§ TASK DETAILS: Can you rewrite the lines between the one containing "The image size is (738, 439)." and the one containing "pos(1006,752)" as a numbered list, including both of those lines and leaving out any blank ones?

- - - - - - -

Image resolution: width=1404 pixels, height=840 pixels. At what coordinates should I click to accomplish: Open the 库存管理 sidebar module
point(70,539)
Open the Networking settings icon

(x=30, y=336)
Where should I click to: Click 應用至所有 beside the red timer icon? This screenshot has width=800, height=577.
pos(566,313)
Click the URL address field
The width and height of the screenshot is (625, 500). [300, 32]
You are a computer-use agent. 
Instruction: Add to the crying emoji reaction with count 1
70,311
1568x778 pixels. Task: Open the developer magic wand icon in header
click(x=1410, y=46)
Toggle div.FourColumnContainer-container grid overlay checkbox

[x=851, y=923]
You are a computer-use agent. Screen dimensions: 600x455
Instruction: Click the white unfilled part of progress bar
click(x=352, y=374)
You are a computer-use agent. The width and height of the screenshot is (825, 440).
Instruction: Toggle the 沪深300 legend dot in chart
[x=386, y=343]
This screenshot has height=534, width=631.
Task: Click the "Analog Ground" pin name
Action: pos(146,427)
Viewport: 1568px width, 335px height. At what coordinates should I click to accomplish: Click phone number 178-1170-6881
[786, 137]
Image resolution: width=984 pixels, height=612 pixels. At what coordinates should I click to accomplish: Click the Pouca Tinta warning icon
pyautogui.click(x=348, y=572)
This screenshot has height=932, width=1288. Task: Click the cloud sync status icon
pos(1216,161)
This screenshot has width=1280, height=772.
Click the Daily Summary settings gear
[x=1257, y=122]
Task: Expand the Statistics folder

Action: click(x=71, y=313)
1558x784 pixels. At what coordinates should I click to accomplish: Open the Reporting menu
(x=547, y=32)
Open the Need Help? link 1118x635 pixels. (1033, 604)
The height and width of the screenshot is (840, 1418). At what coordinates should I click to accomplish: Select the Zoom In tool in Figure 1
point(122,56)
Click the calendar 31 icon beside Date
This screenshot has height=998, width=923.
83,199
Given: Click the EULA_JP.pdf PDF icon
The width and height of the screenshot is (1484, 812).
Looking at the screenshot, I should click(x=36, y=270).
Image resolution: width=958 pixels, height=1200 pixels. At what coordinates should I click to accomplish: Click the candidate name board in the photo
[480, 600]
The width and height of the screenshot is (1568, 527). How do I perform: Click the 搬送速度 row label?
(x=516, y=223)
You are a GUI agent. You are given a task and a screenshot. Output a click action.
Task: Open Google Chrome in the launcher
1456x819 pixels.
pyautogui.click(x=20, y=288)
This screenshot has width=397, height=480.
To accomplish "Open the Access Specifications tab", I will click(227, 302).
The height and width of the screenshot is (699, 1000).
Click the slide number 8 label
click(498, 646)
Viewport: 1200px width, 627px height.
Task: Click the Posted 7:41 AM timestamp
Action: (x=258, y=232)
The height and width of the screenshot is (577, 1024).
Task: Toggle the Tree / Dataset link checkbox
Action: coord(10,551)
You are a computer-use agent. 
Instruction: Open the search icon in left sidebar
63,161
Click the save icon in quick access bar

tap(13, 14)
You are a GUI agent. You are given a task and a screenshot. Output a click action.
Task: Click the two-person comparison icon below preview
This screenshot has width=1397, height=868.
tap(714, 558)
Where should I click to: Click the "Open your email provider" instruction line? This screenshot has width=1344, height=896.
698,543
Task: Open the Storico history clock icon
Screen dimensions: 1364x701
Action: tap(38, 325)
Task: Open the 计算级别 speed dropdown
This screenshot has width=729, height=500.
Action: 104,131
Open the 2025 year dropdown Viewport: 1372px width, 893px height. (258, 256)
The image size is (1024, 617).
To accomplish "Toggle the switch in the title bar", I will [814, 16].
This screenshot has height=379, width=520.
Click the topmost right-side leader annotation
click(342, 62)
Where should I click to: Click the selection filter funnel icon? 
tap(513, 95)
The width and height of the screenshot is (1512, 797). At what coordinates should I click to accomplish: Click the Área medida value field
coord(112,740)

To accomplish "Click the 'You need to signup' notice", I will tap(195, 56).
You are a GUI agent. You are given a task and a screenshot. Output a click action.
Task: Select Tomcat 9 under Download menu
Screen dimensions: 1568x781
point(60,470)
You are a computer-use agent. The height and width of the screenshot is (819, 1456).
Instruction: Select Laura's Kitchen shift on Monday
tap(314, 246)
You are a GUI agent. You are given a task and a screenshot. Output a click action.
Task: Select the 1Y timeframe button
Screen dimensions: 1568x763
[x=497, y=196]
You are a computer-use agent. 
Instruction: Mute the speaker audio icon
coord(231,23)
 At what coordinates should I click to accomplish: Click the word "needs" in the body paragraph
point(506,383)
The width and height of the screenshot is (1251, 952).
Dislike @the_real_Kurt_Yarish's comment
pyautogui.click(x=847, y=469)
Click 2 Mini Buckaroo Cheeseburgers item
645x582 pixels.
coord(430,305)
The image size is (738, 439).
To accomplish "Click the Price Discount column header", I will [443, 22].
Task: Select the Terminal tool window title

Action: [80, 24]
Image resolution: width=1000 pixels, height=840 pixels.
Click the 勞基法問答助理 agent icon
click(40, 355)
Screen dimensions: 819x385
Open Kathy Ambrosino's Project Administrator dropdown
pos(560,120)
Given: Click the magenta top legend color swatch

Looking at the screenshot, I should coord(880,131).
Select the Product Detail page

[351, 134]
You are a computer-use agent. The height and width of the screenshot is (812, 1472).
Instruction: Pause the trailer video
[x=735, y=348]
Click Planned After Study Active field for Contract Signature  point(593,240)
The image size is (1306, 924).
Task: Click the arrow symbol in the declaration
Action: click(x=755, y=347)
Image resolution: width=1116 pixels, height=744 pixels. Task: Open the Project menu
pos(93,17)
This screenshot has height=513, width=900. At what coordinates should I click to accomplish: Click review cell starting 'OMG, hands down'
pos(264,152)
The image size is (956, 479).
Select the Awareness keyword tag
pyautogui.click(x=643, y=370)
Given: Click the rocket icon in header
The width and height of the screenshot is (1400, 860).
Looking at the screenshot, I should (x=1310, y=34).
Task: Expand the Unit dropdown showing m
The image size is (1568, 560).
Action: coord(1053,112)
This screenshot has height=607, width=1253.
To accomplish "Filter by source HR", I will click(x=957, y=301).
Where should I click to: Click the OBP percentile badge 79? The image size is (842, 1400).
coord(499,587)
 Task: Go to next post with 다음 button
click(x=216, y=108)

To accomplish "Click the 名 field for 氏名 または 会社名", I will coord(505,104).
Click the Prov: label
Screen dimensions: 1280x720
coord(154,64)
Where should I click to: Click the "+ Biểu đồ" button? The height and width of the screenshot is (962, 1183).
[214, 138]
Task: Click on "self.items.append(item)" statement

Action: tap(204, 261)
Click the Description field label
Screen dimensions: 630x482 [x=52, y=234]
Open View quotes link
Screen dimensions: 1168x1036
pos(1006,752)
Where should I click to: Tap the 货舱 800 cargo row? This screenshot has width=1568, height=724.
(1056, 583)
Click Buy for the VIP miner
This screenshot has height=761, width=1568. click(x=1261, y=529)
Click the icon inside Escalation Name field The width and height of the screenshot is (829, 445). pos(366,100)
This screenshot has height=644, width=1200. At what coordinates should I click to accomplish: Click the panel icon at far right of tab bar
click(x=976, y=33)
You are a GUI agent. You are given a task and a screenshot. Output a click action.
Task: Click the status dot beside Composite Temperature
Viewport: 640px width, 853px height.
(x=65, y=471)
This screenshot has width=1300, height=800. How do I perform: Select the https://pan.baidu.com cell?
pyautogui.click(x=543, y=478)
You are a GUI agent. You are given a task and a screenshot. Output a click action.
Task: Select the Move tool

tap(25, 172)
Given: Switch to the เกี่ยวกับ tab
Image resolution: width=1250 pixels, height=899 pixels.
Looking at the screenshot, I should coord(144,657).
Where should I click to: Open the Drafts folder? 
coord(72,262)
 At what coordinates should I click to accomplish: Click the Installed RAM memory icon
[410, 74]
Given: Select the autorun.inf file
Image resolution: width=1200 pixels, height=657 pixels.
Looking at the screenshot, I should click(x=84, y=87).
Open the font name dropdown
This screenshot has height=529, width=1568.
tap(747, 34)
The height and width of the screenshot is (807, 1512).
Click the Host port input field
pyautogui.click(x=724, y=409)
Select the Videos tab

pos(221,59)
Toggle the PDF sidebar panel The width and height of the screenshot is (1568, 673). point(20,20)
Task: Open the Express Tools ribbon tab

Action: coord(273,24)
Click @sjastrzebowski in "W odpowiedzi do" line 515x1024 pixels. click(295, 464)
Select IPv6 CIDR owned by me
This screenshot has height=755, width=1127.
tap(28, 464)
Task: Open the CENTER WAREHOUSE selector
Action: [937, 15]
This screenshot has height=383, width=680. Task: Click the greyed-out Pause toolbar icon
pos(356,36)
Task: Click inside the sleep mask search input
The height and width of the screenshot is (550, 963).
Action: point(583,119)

- - - - - - -

§ SOLUTION:
1. The image size is (738, 439).
2. To accomplish "Click the Price Discount column header", I will [443, 22].
3. Task: Select the Terminal tool window title
4. Action: [80, 24]
5. Image resolution: width=1000 pixels, height=840 pixels.
6. Click the 勞基法問答助理 agent icon
7. click(40, 355)
8. Screen dimensions: 819x385
9. Open Kathy Ambrosino's Project Administrator dropdown
10. pos(560,120)
11. Given: Click the magenta top legend color swatch
12. Looking at the screenshot, I should coord(880,131).
13. Select the Product Detail page
14. [351, 134]
15. You are a computer-use agent. The height and width of the screenshot is (812, 1472).
16. Instruction: Pause the trailer video
17. [x=735, y=348]
18. Click Planned After Study Active field for Contract Signature  point(593,240)
19. The image size is (1306, 924).
20. Task: Click the arrow symbol in the declaration
21. Action: click(x=755, y=347)
22. Image resolution: width=1116 pixels, height=744 pixels. Task: Open the Project menu
23. pos(93,17)
24. This screenshot has height=513, width=900. At what coordinates should I click to accomplish: Click review cell starting 'OMG, hands down'
25. pos(264,152)
26. The image size is (956, 479).
27. Select the Awareness keyword tag
28. pyautogui.click(x=643, y=370)
29. Given: Click the rocket icon in header
30. The width and height of the screenshot is (1400, 860).
31. Looking at the screenshot, I should (x=1310, y=34).
32. Task: Expand the Unit dropdown showing m
33. The image size is (1568, 560).
34. Action: coord(1053,112)
35. This screenshot has height=607, width=1253.
36. To accomplish "Filter by source HR", I will click(x=957, y=301).
37. Where should I click to: Click the OBP percentile badge 79? The image size is (842, 1400).
38. coord(499,587)
39.  Task: Go to next post with 다음 button
40. click(x=216, y=108)
41. To accomplish "Click the 名 field for 氏名 または 会社名", I will coord(505,104).
42. Click the Prov: label
43. Screen dimensions: 1280x720
44. coord(154,64)
45. Where should I click to: Click the "+ Biểu đồ" button? The height and width of the screenshot is (962, 1183).
46. [214, 138]
47. Task: Click on "self.items.append(item)" statement
48. Action: tap(204, 261)
49. Click the Description field label
50. Screen dimensions: 630x482 [x=52, y=234]
51. Open View quotes link
52. Screen dimensions: 1168x1036
53. pos(1006,752)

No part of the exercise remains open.